▶ **Texto apresentado**:
Esse, sem dúvida, é um comportamento injustificável quando se trata de um cristão em particular ou de um espírita em especial, por conhecerem ambos as razões morais que desencadeiam tais acontecimentos. Uma atitude lúcida deve oferecer ao indivíduo o sentimento de gratidão pela ocorrência do sofrimento, chegando até mesmo a amá-lo, em razão dos benefícios que proporciona.

A admirável senhora Helen Keller, embora cega, surda e muda, viveu em constante alegria, tornando-se uma semeadora de esperança e de bom humor para milhões de outros seres atormentados nas suas expiações retificadoras, havendo dedicado a existência a encorajar o próximo por meio de memoráveis discursos e livros formosos.

Louis Braille, igualmente padecendo de cegueira, transformou os seus limites em bênção para os companheiros invidentes, criando o alfabeto para o tato, de resultados surpreendentes, e que hoje lhe guarda o nome.

Beethoven, em surdez total, utilizou-se do silêncio profundo para compor as últimas sinfonias da sua existência e, particularmente, a 9a, A coral, considerada como um verdadeiro coroamento da sua obra.

▶ **Trecho dos dados**:
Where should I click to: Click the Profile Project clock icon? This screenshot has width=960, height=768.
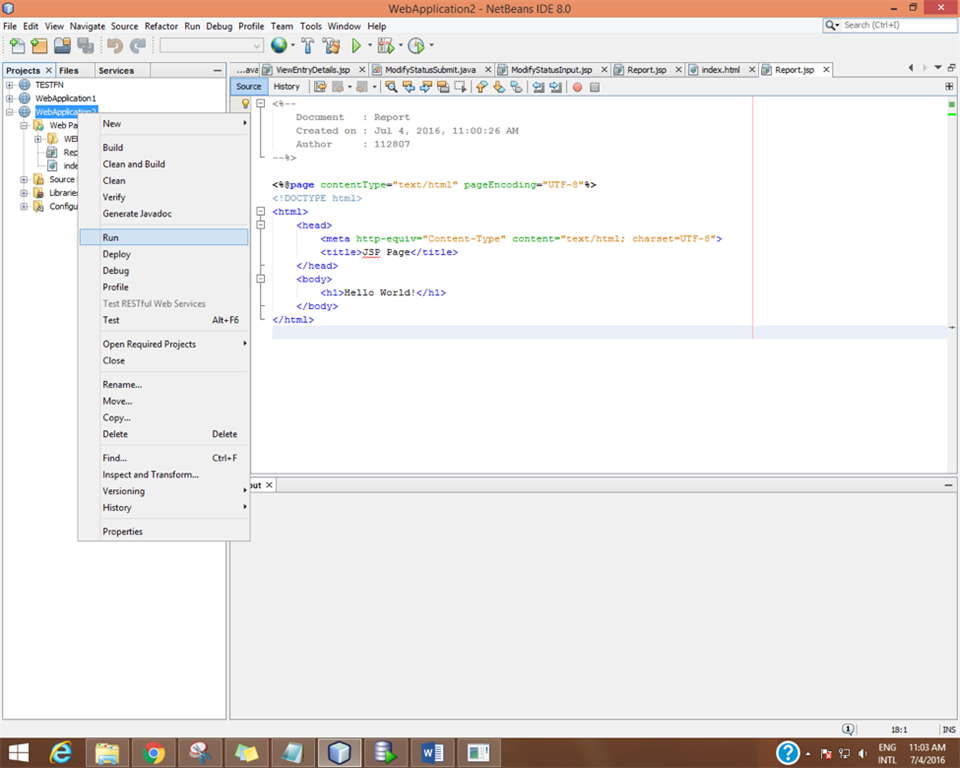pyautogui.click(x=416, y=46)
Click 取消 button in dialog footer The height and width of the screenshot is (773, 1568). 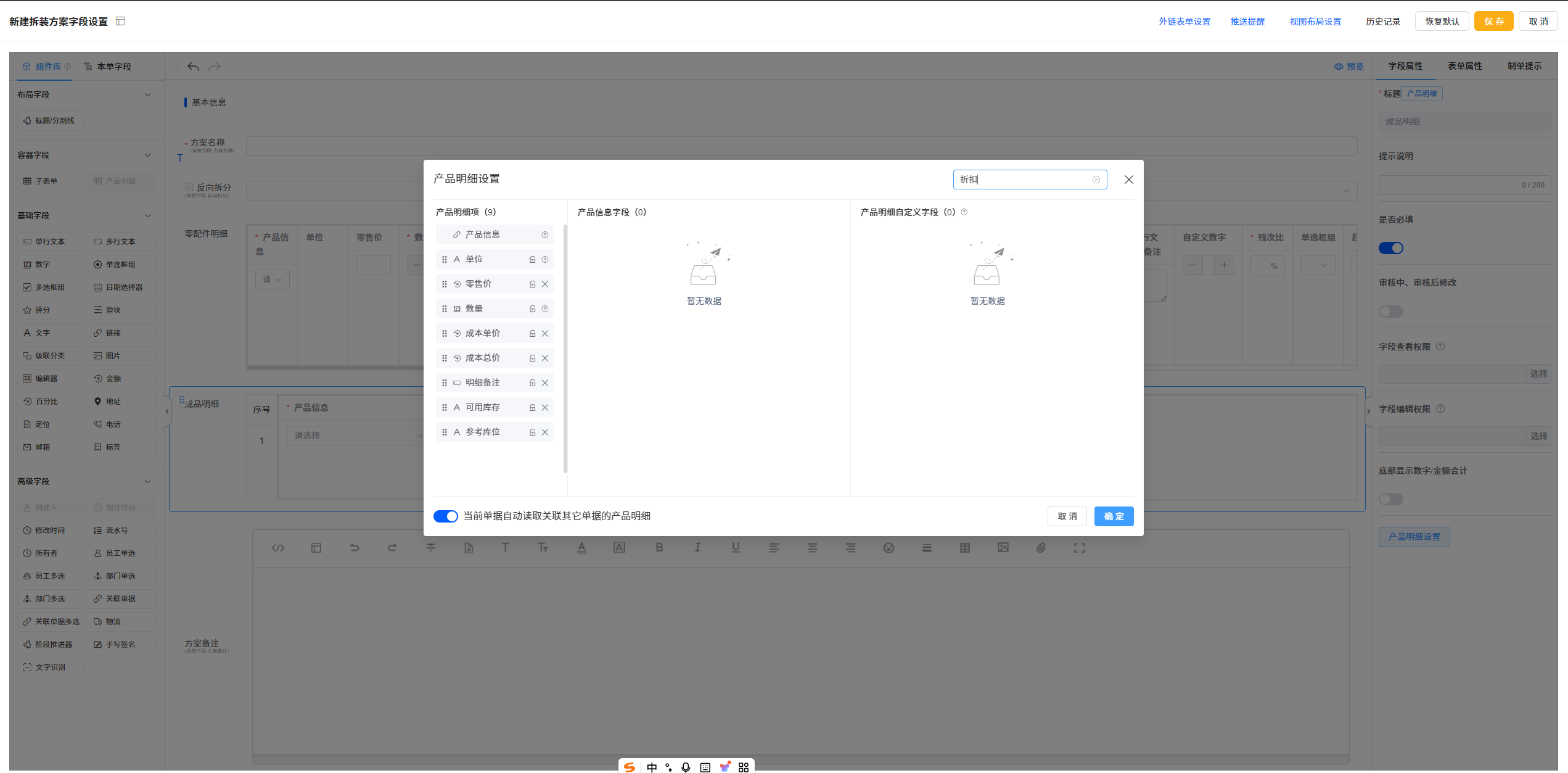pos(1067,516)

▶ **Desafios**:
1 - Responda às perguntas abaixo com base no texto sobre o sofrimento.
(a) O que Louis Braille criou?
(b) Qual sinfonia de Beethoven é considerada o coroamento da sua obra?
(c) Por quais meios Helen Keller encorajou o próximo?
2 - Traduza para o inglês esta frase do texto sobre o sofrimento: "Louis Braille, igualmente padecendo de cegueira, transformou os seus limites em bênção para os companheiros invidentes, criando o alfabeto para o tato, de resultados surpreendentes, e que hoje lhe guarda o nome."
3 - Cite o trecho do texto sobre o sofrimento que vai de "Esse, sem dúvida, é" a "e livros formosos.", incluindo essas duas passagens.

▶ **Respostas em ordem**:
1 -
(a) O alfabeto para o tato, que hoje leva o seu nome.
(b) A 9ª, A coral.
(c) Por meio de memoráveis discursos e livros formosos.

2 - Louis Braille, likewise suffering from blindness, turned his limitations into a blessing for his sightless companions by creating the alphabet for touch, with surprising results, which today bears his name.

3 -
Esse, sem dúvida, é um comportamento injustificável quando se trata de um cristão em particular ou de um espírita em especial, por conhecerem ambos as razões morais que desencadeiam tais acontecimentos. Uma atitude lúcida deve oferecer ao indivíduo o sentimento de gratidão pela ocorrência do sofrimento, chegando até mesmo a amá-lo, em razão dos benefícios que proporciona.

A admirável senhora Helen Keller, embora cega, surda e muda, viveu em constante alegria, tornando-se uma semeadora de esperança e de bom humor para milhões de outros seres atormentados nas suas expiações retificadoras, havendo dedicado a existência a encorajar o próximo por meio de memoráveis discursos e livros formosos.